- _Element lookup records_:
_ _ _
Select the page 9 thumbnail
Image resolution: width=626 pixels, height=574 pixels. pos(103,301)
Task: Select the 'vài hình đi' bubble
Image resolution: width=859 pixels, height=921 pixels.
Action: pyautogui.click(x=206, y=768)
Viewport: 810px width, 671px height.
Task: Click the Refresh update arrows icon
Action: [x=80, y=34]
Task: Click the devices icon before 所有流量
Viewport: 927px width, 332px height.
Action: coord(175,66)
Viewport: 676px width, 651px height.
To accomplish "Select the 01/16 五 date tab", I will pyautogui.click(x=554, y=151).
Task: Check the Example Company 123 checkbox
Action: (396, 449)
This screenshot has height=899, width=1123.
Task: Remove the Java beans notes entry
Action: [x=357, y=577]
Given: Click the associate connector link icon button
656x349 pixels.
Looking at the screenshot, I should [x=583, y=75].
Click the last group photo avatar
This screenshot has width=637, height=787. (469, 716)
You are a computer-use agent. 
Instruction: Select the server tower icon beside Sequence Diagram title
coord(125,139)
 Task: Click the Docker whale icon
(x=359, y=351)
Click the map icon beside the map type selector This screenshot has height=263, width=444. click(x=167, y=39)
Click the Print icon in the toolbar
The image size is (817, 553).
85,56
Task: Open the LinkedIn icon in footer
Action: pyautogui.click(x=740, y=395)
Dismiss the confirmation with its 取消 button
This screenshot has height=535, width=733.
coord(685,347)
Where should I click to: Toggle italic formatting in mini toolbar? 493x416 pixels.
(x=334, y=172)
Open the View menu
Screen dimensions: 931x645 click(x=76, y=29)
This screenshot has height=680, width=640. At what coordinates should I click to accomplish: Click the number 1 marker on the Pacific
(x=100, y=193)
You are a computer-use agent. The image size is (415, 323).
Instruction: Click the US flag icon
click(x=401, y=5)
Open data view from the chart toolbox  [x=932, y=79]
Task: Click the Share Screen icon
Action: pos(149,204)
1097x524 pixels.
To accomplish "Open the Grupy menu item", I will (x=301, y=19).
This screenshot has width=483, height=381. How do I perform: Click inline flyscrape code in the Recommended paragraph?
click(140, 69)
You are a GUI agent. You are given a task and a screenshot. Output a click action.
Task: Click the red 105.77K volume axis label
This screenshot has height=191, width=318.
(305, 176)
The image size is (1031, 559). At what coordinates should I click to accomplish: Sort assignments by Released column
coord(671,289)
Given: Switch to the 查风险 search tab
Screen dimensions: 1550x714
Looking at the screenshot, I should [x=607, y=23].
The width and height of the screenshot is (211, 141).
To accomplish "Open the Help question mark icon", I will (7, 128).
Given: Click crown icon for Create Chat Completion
_ _ _
- _Instructions to follow_: Could you reproduce all of the material above, line for line and word for word?

- _Response to the task_:
Select the page 9 thumbnail
Image resolution: width=626 pixels, height=574 pixels. pos(103,301)
Task: Select the 'vài hình đi' bubble
Image resolution: width=859 pixels, height=921 pixels.
Action: pyautogui.click(x=206, y=768)
Viewport: 810px width, 671px height.
Task: Click the Refresh update arrows icon
Action: [x=80, y=34]
Task: Click the devices icon before 所有流量
Viewport: 927px width, 332px height.
Action: coord(175,66)
Viewport: 676px width, 651px height.
To accomplish "Select the 01/16 五 date tab", I will pyautogui.click(x=554, y=151).
Task: Check the Example Company 123 checkbox
Action: (396, 449)
This screenshot has height=899, width=1123.
Task: Remove the Java beans notes entry
Action: [x=357, y=577]
Given: Click the associate connector link icon button
656x349 pixels.
Looking at the screenshot, I should [x=583, y=75].
Click the last group photo avatar
This screenshot has width=637, height=787. (469, 716)
You are a computer-use agent. 
Instruction: Select the server tower icon beside Sequence Diagram title
coord(125,139)
 Task: Click the Docker whale icon
(x=359, y=351)
Click the map icon beside the map type selector This screenshot has height=263, width=444. click(x=167, y=39)
Click the Print icon in the toolbar
The image size is (817, 553).
85,56
Task: Open the LinkedIn icon in footer
Action: pyautogui.click(x=740, y=395)
Dismiss the confirmation with its 取消 button
This screenshot has height=535, width=733.
coord(685,347)
Where should I click to: Toggle italic formatting in mini toolbar? 493x416 pixels.
(x=334, y=172)
Open the View menu
Screen dimensions: 931x645 click(x=76, y=29)
This screenshot has height=680, width=640. At what coordinates should I click to accomplish: Click the number 1 marker on the Pacific
(x=100, y=193)
You are a computer-use agent. The image size is (415, 323).
Instruction: Click the US flag icon
click(x=401, y=5)
Open data view from the chart toolbox  [x=932, y=79]
Task: Click the Share Screen icon
Action: pos(149,204)
1097x524 pixels.
To accomplish "Open the Grupy menu item", I will (x=301, y=19).
This screenshot has width=483, height=381. How do I perform: Click inline flyscrape code in the Recommended paragraph?
click(140, 69)
You are a GUI agent. You are given a task and a screenshot. Output a click action.
Task: Click the red 105.77K volume axis label
This screenshot has height=191, width=318.
(305, 176)
The image size is (1031, 559). At what coordinates should I click to accomplish: Sort assignments by Released column
coord(671,289)
Given: Switch to the 查风险 search tab
Screen dimensions: 1550x714
Looking at the screenshot, I should [x=607, y=23].
The width and height of the screenshot is (211, 141).
To accomplish "Open the Help question mark icon", I will (7, 128).
Given: Click crown icon for Create Chat Completion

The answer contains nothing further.